URBE - 12

O navio deslizava pelas águas dos oceanos com fluidez e graça. A espuma branca que se fazia ao lado da proa tornava-se luminosa à noite. Noctilucas iluminado as águas empurradas pelo casco. Visto que vez por outra se deslocava até Karachi, poderia dizer que era um navio mercante comum. Poderia dizer também que era um navio ultrapassado tecnologicamente, pertencente ao passado. Como que envolto por um nevoeiro eterno derivando sem rumo.

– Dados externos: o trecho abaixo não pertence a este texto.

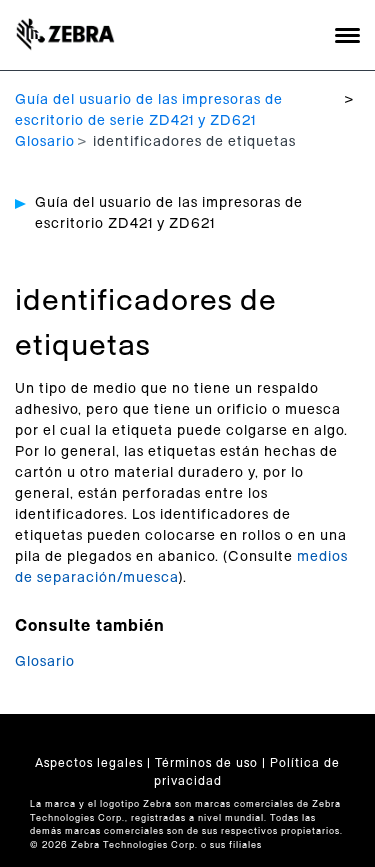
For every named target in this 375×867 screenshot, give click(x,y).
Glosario (45, 142)
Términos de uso (206, 763)
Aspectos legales (89, 763)
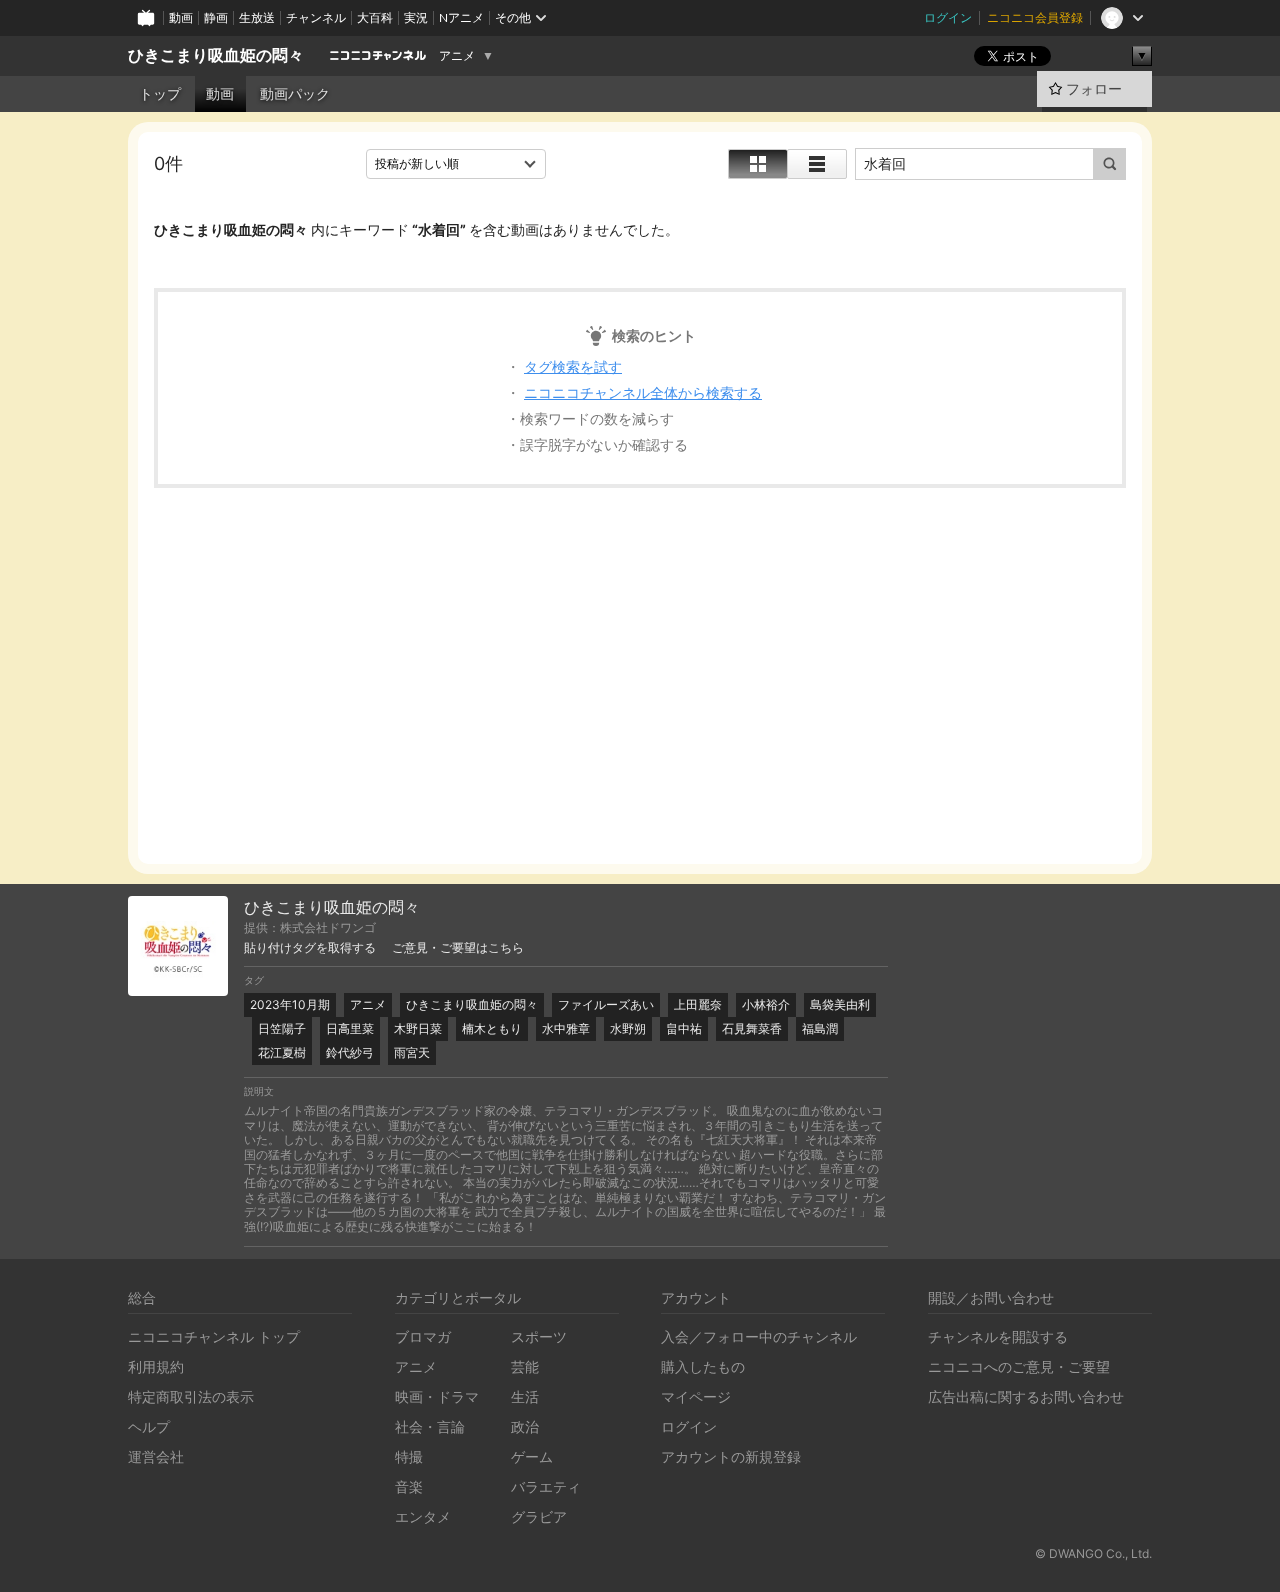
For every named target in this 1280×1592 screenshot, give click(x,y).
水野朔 (628, 1028)
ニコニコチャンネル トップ (214, 1336)
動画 (181, 17)
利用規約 (156, 1366)
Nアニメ (461, 17)
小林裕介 (766, 1004)
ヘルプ (149, 1426)
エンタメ (423, 1516)
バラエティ (546, 1486)
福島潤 (820, 1028)
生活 (525, 1396)
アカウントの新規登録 (731, 1456)
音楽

E aparentemente sem rumo o navio se deslocava e parecia sempre ir a Karachi mesmo quando sua rota o afastava de lá. Durante o dia a claridade da cabine de comando, a visão ampla do horizonte a sua frente. As intermináveis tarefas de manutenção, algo para pintar, um rumo para marcar. O vento trazendo aromas e o sol refletindo-se em tudo, nos metais polidos, na tinta branca, no alaranjado dos salva-vidas, nas cristas das ondas que se deslocavam ao redor. Durante a noite a luz avermelhada tornando tudo opaco, unidimensional, sem profundidade aparente. O brilho das estrelas, a vibração das máquinas mais presente.
Navegava interminavelmente sem nunca tocar um porto. Às vezes o odor de uma ilha verdejante o atingia quando ele passava próximo mesmo sem avista-la. Durante as tempestades que encontrava em seu caminho navegava com a experiência de quem há muito navega por mares revoltos. Surfando em suas ondas, cortando-as à diagonal quando necessário. E como quem navega nas ruas de uma grande cidade ele navegava pelos mares sempre indo a Karachi.
Como tripulante vi aos poucos a água do mar modificar sua cor, tornava-se mais escura enquanto a contemplava naquela manhã. Do verde azulado transparente tornando-se mais escura impedindo a penetração dos raios solares. E cada vez mais escura tornando-se cinza primeiro, quase preta depois. E os aromas mudaram e passaram a parecer mais fortes, uma mistura de algo podre e gases tóxicos. E meus olhos estavam mais próximos da água cuja superfície se tornava mais áspera e rugosa. Podia até mesmo ver alguns grãos de granito e pequenas lâminas de mica que refletiam o sol. E a vibração constante das máquinas do navio se tornaram um ruído constante que invadia meus ouvidos.
Quando uma grande sombra impediu por segundos o toque dos raios do sol que me tocavam senti que chegava de volta a meu corpo. As dores se espalhavam por meus músculos. Minha língua seca parecia gigante em minha boca. O vômito seco enrijecia-se em meu queixo. A luz do sol me ofuscou fortemente quando me afastei do chão e tudo parecia girar. Nas têmporas o latejar constante me dizia que a ressaca seria forte. No estacionamento onde fora a festa da noite anterior espalhavam-se papéis sujos, copos plásticos e algumas garrafas perdidas. Lembrei-me do começo da festa não do que acontecera depois. “Onde ficaria Karachi?”, pensei enquanto me levantava trêmulo e ainda mareado.